Elizabeth, İsabella'nın yüreğini "hop" ettirdiğinden habersiz, "Babamın dediğine göre büyükannem acil bir sorun yüzünden çağırıldığınızı söylemiş." diye devam etti. "Bunu öğrenince ne kadar rahatladığımı tahmin edemezsiniz." Sonra mahcup bir tavırla ekledi: "Yani, tabii sorununuz olduğu için rahatladığımı söylemek istemiyorum! Ben sadece... Sadece..."
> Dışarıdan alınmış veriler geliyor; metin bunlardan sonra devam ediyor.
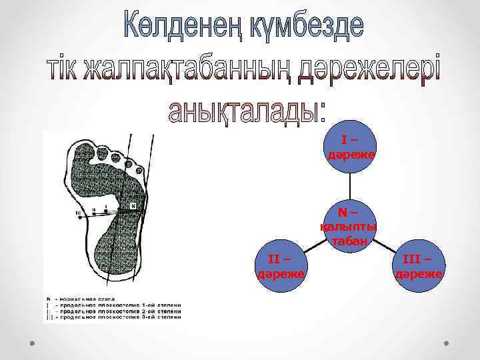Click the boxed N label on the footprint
133,206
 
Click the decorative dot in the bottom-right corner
446,344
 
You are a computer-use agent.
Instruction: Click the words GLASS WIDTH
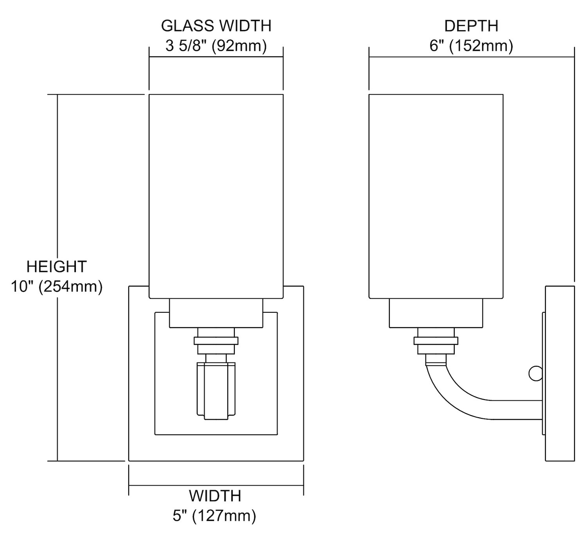click(216, 26)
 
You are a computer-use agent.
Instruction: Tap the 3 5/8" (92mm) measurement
click(216, 46)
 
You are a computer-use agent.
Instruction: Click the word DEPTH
click(471, 26)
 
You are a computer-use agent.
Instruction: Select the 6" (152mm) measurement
click(471, 46)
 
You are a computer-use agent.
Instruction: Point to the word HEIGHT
click(56, 267)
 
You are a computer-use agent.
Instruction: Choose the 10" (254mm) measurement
click(56, 286)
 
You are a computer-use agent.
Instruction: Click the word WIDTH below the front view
click(215, 496)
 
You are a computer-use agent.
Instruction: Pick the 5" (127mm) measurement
click(214, 516)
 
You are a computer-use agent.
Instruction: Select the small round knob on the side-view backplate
click(535, 373)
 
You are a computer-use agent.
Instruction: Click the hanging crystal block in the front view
click(216, 391)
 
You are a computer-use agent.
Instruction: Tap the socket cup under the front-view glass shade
click(216, 313)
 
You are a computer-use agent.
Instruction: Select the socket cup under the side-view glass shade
click(436, 313)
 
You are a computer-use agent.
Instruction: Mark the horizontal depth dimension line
click(471, 57)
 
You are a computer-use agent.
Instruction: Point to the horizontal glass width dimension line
click(216, 57)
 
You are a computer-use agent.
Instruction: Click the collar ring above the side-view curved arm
click(436, 340)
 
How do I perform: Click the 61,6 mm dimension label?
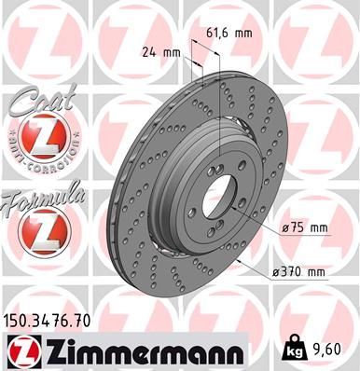pos(229,33)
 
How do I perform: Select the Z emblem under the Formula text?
pos(39,228)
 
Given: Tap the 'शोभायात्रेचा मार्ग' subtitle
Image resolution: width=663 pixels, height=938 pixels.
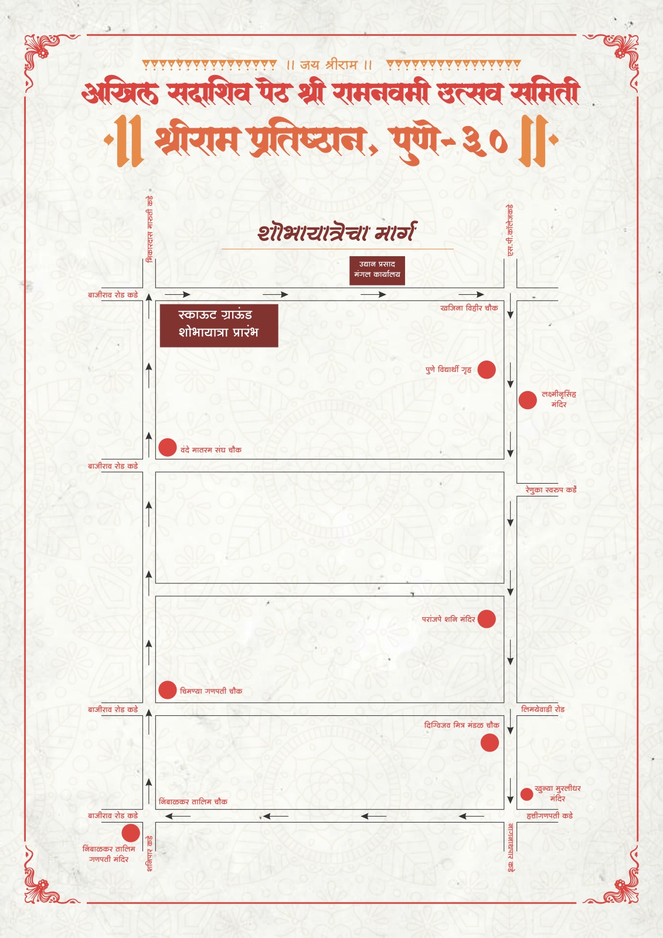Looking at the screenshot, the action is coord(337,232).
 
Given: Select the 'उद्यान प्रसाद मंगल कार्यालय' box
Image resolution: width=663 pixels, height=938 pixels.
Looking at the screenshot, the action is coord(377,270).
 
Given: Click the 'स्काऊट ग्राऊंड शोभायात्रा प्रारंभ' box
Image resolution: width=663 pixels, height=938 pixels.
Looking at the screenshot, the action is coord(219,324).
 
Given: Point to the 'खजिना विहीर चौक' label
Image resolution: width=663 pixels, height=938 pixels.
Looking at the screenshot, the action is coord(468,308).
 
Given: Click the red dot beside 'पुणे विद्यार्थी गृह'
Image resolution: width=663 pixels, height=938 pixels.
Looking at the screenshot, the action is coord(487,369).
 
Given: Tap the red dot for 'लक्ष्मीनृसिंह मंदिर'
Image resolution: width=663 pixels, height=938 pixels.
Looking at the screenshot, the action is coord(528,400).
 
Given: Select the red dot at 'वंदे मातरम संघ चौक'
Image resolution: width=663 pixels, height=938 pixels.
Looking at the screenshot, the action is coord(168,447).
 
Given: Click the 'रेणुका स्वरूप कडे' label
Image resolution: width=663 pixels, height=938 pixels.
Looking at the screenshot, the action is coord(550,490).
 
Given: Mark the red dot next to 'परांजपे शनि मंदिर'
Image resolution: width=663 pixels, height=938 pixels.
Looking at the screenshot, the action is coord(487,618).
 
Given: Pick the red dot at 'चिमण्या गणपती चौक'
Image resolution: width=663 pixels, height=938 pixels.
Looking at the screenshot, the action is coord(168,690).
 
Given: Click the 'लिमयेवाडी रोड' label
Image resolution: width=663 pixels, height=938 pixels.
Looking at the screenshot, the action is coord(543,709).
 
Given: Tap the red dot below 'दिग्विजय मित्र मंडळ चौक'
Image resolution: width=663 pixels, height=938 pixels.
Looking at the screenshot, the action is coord(489,743).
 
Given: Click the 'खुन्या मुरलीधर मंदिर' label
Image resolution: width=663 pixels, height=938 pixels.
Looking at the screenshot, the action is coord(557,793).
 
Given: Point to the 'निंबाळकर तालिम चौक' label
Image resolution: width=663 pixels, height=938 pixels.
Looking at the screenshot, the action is coord(193,801).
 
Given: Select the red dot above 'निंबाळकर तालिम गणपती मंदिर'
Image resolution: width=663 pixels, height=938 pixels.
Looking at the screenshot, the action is coord(131,832).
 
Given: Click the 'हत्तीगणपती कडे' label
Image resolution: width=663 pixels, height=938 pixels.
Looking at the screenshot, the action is coord(549,815).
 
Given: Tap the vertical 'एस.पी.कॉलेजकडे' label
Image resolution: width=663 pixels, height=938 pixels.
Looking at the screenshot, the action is coord(510,230).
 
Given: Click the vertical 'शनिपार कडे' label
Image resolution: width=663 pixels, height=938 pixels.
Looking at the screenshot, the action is coord(149,854).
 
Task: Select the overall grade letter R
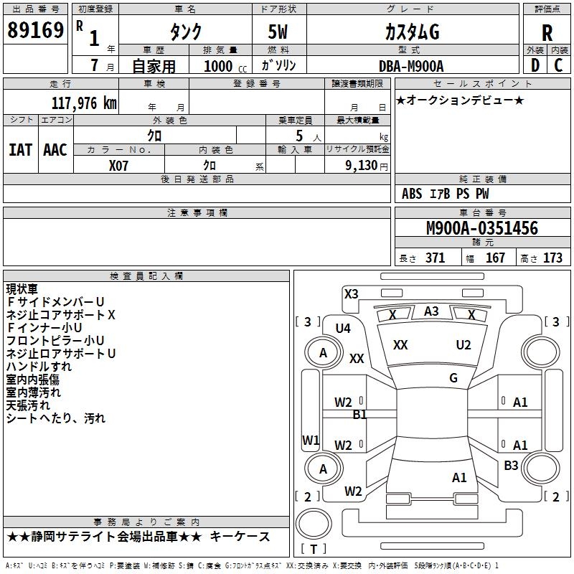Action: [x=547, y=32]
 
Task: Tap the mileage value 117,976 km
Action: [x=83, y=103]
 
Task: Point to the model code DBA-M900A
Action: [x=411, y=66]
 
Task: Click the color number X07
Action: [x=119, y=165]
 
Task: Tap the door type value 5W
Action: [x=279, y=32]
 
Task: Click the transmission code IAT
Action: [x=20, y=150]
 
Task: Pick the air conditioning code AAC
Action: [x=55, y=150]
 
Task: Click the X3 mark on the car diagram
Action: [x=351, y=293]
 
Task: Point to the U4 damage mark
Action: [x=343, y=328]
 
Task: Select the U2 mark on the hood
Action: [x=464, y=345]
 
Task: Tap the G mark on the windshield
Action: [x=453, y=378]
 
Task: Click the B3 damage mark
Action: [x=511, y=466]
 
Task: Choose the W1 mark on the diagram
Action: [x=311, y=440]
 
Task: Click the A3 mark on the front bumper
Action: [x=431, y=311]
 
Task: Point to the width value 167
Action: [x=495, y=258]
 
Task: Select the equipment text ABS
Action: [x=412, y=194]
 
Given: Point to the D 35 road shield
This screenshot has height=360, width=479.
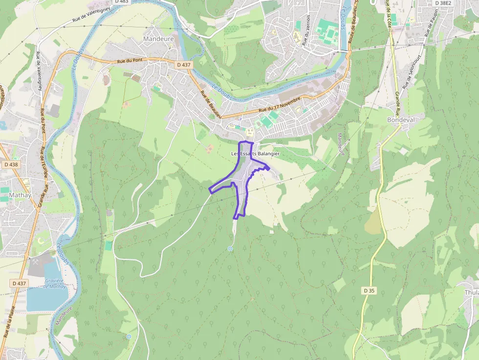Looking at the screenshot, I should pyautogui.click(x=370, y=291).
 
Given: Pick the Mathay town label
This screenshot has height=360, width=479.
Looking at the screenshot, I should pyautogui.click(x=20, y=195).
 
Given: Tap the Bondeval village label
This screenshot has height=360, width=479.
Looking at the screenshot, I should pyautogui.click(x=400, y=120).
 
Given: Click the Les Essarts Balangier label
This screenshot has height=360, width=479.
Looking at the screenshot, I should pyautogui.click(x=256, y=153).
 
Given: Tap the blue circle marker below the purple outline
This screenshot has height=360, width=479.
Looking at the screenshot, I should pyautogui.click(x=230, y=249).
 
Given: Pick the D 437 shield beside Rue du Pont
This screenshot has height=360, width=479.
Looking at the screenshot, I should pyautogui.click(x=184, y=64).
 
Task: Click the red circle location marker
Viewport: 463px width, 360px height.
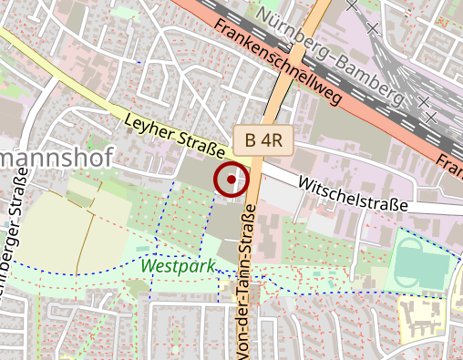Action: pyautogui.click(x=232, y=180)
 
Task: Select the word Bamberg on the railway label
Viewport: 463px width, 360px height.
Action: pyautogui.click(x=369, y=78)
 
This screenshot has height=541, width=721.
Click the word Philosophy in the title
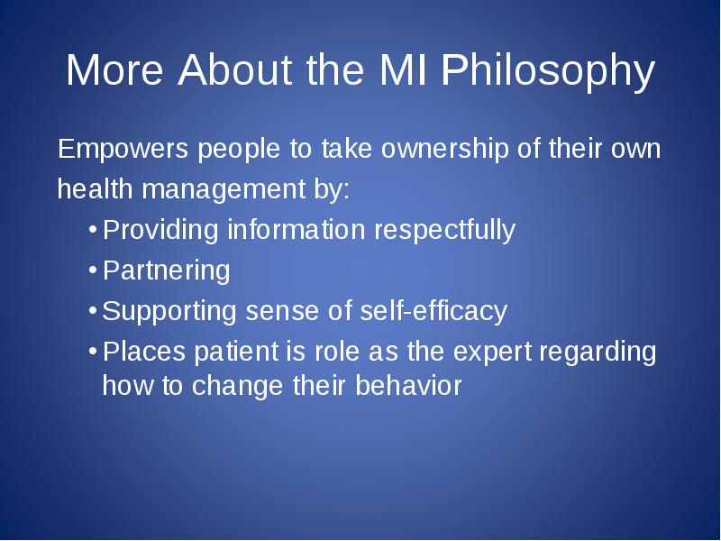tap(548, 70)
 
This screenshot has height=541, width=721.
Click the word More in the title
tap(114, 69)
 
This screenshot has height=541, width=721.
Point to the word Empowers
tap(123, 149)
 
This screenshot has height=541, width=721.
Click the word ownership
tap(445, 149)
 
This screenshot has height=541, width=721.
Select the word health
tap(96, 188)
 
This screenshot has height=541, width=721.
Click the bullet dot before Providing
tap(93, 229)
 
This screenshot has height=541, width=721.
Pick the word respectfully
tap(444, 230)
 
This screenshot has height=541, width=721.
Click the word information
tap(297, 229)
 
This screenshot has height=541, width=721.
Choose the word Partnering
tap(166, 270)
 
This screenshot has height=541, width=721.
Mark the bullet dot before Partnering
tap(93, 270)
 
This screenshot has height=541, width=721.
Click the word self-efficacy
tap(434, 311)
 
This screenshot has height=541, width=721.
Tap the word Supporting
tap(169, 311)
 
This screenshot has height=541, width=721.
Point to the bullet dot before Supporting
tap(93, 310)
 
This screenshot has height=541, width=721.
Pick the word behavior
tap(408, 385)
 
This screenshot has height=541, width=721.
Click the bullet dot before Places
tap(93, 352)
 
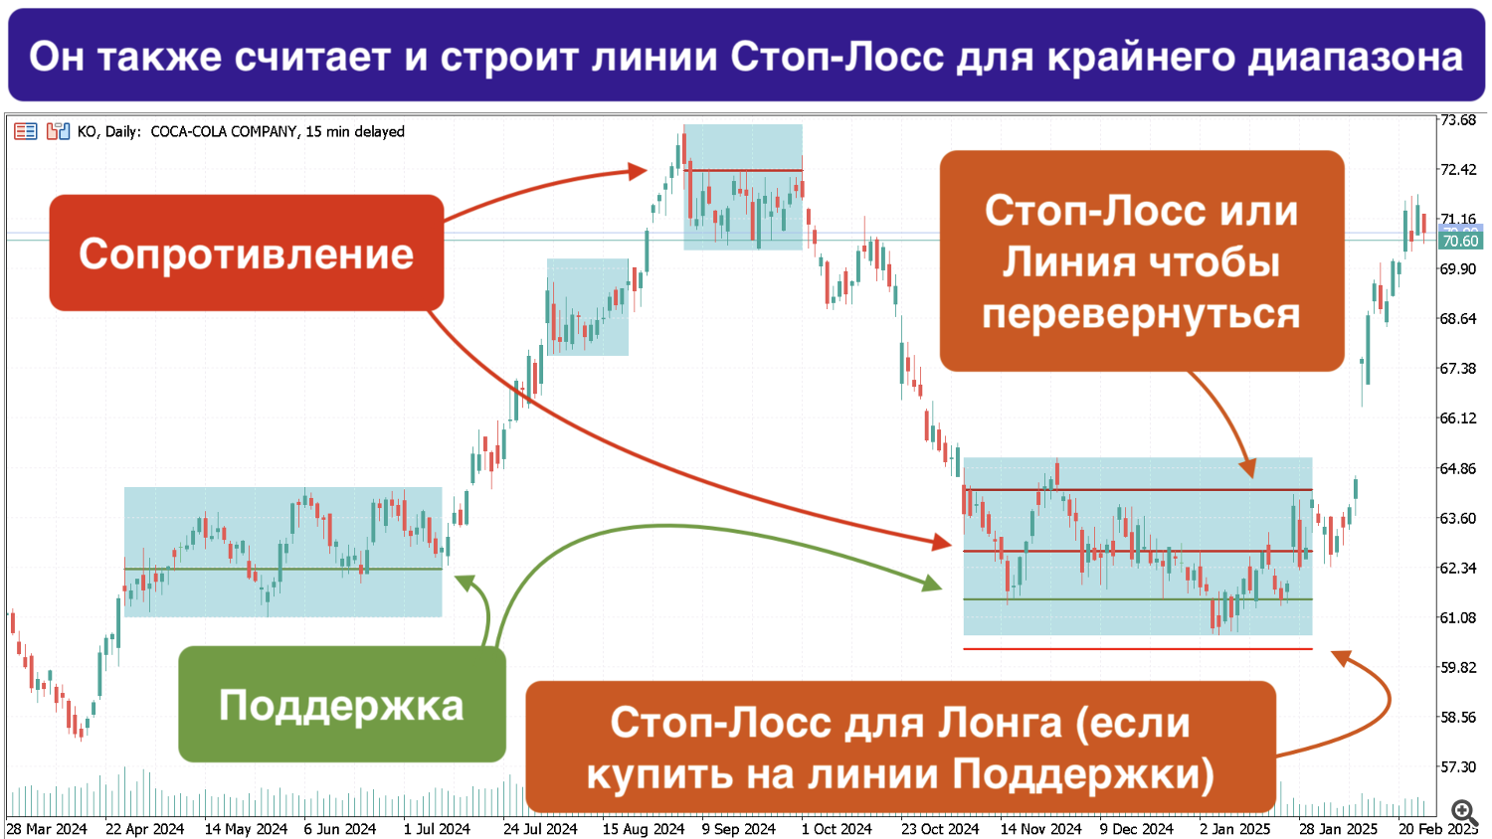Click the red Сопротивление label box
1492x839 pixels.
[x=247, y=253]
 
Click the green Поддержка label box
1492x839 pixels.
[x=342, y=705]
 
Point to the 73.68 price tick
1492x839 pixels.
[x=1458, y=120]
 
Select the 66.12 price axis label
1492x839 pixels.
[x=1458, y=419]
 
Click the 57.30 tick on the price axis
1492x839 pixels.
[x=1458, y=767]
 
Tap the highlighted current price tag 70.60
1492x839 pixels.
[x=1460, y=241]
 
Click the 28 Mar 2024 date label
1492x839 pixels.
[x=47, y=829]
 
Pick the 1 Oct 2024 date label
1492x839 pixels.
[x=837, y=829]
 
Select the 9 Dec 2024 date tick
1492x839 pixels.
[x=1136, y=829]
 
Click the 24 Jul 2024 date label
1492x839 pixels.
[x=540, y=829]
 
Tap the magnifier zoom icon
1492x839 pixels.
[x=1464, y=812]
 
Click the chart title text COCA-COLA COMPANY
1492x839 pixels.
[x=223, y=132]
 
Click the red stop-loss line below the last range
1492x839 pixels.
[x=1138, y=648]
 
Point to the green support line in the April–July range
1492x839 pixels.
[x=283, y=569]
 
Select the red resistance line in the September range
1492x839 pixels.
[x=743, y=170]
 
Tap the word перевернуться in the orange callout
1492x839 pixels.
[x=1141, y=313]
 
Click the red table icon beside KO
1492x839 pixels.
[x=25, y=131]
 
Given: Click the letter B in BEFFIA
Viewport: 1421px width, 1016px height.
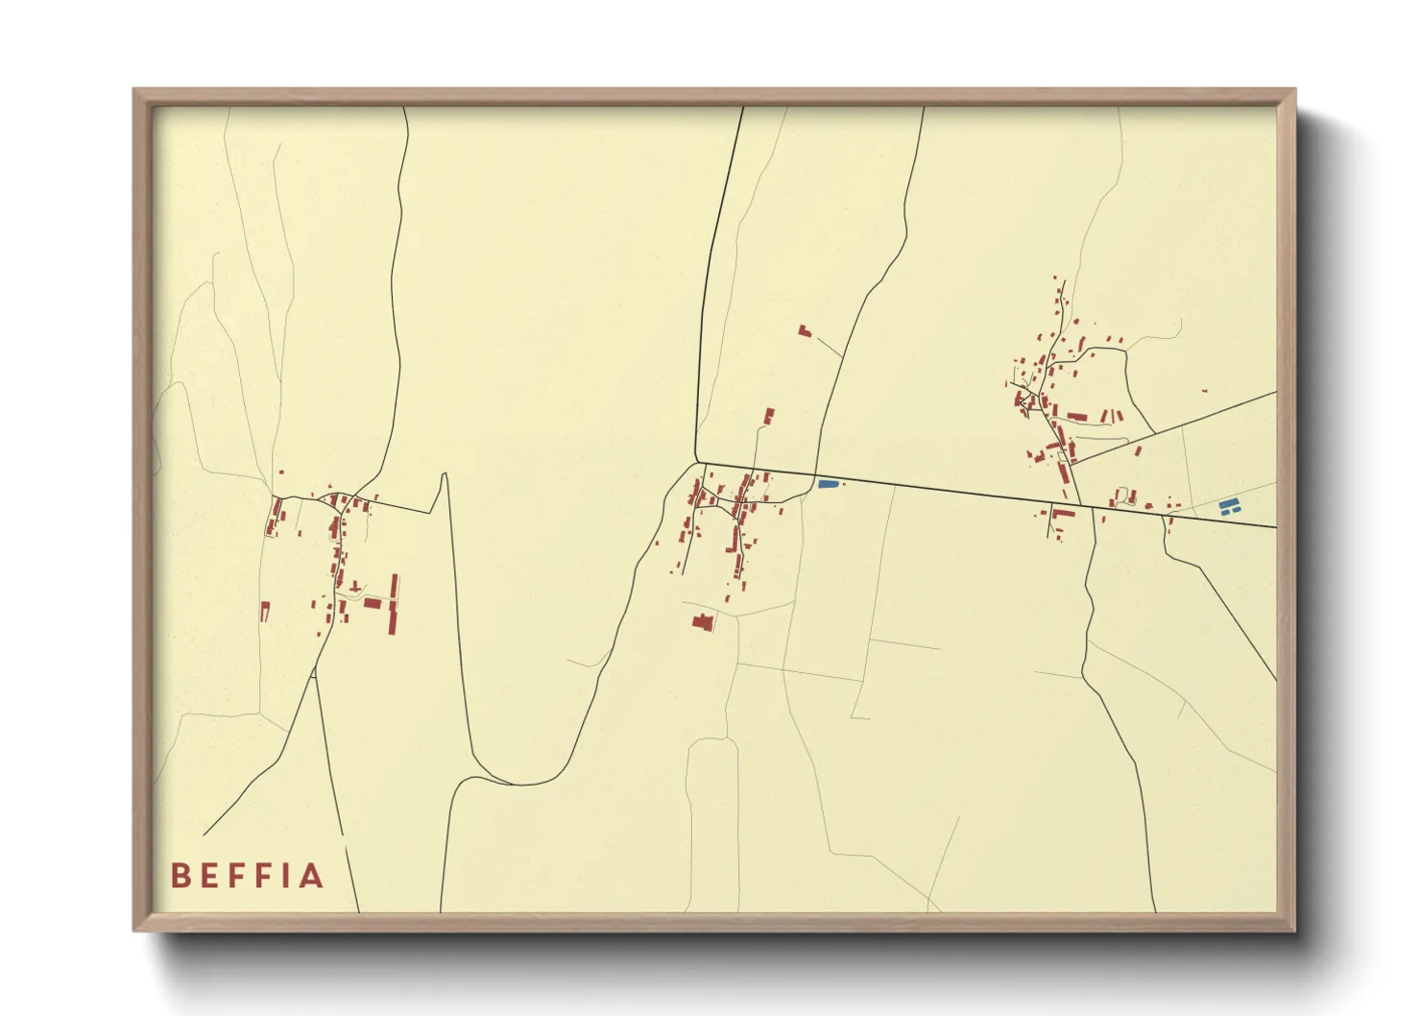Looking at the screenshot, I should pyautogui.click(x=180, y=876).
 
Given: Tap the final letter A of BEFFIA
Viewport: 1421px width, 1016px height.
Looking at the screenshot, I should pyautogui.click(x=312, y=876).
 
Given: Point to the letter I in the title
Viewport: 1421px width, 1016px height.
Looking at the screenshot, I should pyautogui.click(x=284, y=876).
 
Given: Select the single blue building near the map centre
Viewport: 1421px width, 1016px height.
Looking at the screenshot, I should pyautogui.click(x=828, y=484).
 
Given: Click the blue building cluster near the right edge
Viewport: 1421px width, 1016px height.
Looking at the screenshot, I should pyautogui.click(x=1226, y=507).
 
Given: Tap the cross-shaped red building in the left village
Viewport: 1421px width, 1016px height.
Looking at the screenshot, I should pyautogui.click(x=355, y=586).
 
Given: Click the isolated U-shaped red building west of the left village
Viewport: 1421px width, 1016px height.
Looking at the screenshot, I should pyautogui.click(x=265, y=610).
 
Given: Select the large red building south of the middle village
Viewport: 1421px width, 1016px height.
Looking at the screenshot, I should pyautogui.click(x=703, y=622).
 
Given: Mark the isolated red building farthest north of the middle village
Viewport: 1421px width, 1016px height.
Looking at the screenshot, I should pyautogui.click(x=804, y=330).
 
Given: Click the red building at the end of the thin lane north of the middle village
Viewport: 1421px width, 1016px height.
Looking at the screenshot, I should pyautogui.click(x=768, y=416).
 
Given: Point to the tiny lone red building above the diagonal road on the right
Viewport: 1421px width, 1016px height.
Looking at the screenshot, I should pyautogui.click(x=1205, y=391).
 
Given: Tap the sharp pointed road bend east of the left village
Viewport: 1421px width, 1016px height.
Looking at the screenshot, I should pyautogui.click(x=445, y=474).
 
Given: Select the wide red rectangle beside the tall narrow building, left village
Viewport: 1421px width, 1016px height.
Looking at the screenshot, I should pyautogui.click(x=373, y=603).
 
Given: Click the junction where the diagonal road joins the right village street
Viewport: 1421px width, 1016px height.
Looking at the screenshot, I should pyautogui.click(x=1072, y=465).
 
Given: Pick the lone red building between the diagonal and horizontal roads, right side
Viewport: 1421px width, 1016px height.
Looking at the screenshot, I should pyautogui.click(x=1139, y=450).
Bocalayan genç kıza, "İlginiz için çok teşekkür ederim leydim. " diyerek yardımcı olmaya çalıştı İsabella. Bir taraftan da içinden, coşkuyla, "Teşekkürler Tanrı'm! Teşekkürler Tanrı'm!.." diye haykırmakla meşguldü.
O sırada Mathilda, "Lütfen şöyle buyurun!" diyerek misafirlerini geniş koltuğa yönlendirmeye çalışıyordu. "Ah, önce şunları alayım." Az önce koltuğa rastgele koyduğu elbiseyi kaldırıp kenardaki sepetin üstüne yine rastgele bıraktı.
Önce Elizabeth oturdu, ardından Lord Hall aralarına biraz mesafe bırakarak onun yanına oturdu.
"Bugün buraya elbise modellerimizi artık belirlesek mi, diye sormaya geldim Madam."
İsabella, yüzünde titrek bir gülümsemeyle Elizabeth'e baktı. Daha da titrek bedenini dik tutabilmek için masanın kenarını sımsıkı kavradı.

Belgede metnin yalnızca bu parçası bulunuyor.